Step 8: Recreating and restoring the `analytical` instance

Repeat Steps 6 and 7 for the analytical instance.

Step 9: Post-migration verification

Check instance logs:

Ensure there are no errors in the analytical and operational pod logs.
Verify that replication to the analytical instance is functioning correctly.

Step 10: Updating `registry-postgres` component code

Update registry-postgres component settings in your registry.

Modify the code to reflect the new disk types and sizes:

For thin (vSphere) — hardcode the values.
For thin-csi (vSphere) and gp3 (AWS) — use values.yaml.

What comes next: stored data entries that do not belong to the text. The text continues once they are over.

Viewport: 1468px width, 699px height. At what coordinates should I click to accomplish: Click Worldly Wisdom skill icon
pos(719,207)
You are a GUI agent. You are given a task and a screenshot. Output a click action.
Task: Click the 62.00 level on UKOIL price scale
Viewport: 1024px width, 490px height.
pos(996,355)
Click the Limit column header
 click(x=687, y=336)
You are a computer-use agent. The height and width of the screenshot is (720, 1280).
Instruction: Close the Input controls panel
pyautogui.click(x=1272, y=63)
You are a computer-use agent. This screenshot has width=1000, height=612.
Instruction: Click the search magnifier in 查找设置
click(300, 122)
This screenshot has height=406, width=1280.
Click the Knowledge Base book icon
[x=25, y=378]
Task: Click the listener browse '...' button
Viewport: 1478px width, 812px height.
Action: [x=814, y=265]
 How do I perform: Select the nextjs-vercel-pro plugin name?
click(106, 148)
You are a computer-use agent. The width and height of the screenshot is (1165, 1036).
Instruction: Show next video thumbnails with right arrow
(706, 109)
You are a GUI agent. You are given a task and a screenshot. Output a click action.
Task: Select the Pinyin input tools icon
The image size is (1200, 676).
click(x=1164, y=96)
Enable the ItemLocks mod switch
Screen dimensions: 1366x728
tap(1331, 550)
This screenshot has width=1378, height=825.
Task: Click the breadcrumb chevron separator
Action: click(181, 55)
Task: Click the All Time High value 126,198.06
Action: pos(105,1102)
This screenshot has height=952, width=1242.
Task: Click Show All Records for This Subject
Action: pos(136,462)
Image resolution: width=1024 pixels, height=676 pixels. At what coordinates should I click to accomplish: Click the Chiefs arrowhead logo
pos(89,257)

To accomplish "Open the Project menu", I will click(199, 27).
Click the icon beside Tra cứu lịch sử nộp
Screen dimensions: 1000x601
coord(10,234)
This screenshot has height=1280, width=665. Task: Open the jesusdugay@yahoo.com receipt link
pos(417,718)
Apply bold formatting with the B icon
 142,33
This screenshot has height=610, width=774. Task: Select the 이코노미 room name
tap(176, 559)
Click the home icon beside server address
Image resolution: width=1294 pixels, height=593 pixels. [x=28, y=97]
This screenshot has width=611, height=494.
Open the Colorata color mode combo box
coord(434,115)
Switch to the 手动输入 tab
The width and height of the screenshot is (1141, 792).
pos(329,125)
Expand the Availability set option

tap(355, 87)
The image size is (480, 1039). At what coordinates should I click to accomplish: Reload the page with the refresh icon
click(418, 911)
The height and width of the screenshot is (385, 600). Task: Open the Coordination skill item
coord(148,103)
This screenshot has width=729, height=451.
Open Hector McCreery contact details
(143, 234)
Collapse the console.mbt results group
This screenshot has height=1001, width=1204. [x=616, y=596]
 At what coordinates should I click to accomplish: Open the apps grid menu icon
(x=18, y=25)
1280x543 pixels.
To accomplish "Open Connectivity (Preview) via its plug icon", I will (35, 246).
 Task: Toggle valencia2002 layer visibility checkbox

It’s recommended to make these changes in a new branch and update the registry’s helmfile.yaml.

Step 11: Running pipelines

Run registry pipelines:

Execute the MASTER-Build pipeline in the Platform’s central Jenkins.
(Optionally) After a successful MASTER-Build, run the registry’s Jenkins pipeline to publish the regulation.

Step 12: Finalizing the migration

Check pipeline results: Ensure all pipelines completed successfully.
Reopen external registry access: Restore access for users.

4. Conclusion

After completing all steps, both operational and analytical instances should operate with new disks in the appropriate storage classes, with all data restored from backups.